*** Opening Extracted entries ***
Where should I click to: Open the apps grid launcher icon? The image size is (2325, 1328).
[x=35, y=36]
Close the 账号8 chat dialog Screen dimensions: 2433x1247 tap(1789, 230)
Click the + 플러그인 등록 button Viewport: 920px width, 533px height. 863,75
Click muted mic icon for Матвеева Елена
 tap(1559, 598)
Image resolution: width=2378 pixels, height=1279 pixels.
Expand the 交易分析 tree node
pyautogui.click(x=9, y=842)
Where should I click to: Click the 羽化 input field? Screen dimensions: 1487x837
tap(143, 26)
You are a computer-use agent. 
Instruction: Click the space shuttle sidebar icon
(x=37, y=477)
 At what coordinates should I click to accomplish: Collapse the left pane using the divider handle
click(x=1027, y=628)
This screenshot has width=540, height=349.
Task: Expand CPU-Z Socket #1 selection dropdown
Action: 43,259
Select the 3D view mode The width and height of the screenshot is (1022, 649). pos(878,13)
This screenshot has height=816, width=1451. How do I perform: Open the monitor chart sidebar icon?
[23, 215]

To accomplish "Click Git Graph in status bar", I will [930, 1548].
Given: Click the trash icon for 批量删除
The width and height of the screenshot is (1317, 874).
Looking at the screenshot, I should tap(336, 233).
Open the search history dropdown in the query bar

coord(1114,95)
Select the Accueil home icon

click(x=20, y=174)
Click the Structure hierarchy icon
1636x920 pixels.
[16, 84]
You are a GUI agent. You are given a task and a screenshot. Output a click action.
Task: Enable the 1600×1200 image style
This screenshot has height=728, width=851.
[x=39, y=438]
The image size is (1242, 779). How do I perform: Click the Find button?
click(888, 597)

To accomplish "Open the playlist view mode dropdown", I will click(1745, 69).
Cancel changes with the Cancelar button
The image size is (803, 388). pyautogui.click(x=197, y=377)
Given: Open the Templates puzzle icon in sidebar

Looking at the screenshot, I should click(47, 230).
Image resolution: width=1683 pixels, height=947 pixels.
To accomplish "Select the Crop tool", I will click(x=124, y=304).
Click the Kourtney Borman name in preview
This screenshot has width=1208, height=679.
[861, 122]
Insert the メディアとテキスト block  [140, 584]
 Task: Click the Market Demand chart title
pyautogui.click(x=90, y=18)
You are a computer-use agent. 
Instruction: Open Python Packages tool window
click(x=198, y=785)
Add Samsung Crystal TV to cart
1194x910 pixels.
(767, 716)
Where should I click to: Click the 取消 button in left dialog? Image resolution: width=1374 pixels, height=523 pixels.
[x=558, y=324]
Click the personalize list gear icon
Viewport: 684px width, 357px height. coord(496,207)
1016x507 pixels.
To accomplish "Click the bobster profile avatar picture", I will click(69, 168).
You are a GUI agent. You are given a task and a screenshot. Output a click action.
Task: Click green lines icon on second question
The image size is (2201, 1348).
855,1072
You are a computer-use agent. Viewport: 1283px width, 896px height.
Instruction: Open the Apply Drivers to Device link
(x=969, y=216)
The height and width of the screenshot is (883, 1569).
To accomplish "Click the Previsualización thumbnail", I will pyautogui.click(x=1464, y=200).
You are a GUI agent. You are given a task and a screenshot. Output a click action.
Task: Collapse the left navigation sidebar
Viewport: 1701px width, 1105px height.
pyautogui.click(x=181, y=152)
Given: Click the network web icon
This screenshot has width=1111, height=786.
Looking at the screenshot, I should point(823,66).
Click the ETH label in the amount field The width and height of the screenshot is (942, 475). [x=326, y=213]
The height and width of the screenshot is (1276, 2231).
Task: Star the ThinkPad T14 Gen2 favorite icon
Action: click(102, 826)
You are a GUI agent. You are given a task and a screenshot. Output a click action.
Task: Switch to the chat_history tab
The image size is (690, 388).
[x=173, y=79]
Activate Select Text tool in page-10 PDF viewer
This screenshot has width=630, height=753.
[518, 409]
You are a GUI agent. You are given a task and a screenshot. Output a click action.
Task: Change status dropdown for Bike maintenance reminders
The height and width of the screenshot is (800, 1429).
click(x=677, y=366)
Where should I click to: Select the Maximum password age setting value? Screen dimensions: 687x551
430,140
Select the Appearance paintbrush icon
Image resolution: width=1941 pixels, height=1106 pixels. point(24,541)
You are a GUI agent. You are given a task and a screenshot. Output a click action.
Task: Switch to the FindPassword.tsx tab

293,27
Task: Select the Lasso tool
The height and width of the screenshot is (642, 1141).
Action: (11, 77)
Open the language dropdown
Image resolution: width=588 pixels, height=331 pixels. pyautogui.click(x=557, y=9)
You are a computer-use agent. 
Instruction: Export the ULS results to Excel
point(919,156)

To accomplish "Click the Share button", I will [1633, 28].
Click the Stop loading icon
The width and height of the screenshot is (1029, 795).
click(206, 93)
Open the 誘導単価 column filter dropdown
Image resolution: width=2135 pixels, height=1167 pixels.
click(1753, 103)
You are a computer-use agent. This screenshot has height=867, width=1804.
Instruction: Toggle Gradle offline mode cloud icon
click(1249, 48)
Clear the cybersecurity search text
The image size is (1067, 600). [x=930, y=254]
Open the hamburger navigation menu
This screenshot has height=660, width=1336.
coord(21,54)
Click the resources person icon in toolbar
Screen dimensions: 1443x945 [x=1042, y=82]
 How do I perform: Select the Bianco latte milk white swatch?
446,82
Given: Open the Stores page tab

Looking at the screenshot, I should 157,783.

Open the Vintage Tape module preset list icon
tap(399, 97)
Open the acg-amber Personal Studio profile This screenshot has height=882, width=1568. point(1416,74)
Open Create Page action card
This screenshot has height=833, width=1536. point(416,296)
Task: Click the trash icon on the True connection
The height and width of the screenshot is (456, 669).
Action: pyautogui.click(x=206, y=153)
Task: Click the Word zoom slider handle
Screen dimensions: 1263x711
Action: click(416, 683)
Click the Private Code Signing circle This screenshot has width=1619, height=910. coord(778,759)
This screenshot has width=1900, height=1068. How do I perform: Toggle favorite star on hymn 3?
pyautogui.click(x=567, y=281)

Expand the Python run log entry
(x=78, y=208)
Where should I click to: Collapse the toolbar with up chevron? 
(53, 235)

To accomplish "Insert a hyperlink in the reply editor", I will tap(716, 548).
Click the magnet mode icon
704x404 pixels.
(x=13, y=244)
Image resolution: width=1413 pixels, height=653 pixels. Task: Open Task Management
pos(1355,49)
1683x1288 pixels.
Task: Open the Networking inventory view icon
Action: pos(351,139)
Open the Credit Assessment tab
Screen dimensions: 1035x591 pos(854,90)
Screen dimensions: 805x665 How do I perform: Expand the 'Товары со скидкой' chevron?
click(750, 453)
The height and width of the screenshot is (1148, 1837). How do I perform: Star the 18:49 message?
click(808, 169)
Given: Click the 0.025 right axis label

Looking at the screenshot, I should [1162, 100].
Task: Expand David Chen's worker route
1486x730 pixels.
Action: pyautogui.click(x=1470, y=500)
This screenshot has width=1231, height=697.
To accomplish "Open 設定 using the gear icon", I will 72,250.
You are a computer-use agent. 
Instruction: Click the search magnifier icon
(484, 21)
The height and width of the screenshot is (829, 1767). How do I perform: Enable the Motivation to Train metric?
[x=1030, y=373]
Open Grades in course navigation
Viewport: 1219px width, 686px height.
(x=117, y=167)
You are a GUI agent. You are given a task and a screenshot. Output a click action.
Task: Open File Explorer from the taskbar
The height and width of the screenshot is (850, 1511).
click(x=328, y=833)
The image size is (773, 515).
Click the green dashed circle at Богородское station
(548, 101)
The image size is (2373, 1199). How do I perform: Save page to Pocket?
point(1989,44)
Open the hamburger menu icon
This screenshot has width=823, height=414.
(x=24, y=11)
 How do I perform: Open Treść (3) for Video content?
*** Closing Extracted entries ***
• _Aim of the exercise_:
Please return every line of the records above that contains the word "trash".

• _Answer area_:
Given: Click the trash icon for 批量删除
Task: Click the trash icon on the True connection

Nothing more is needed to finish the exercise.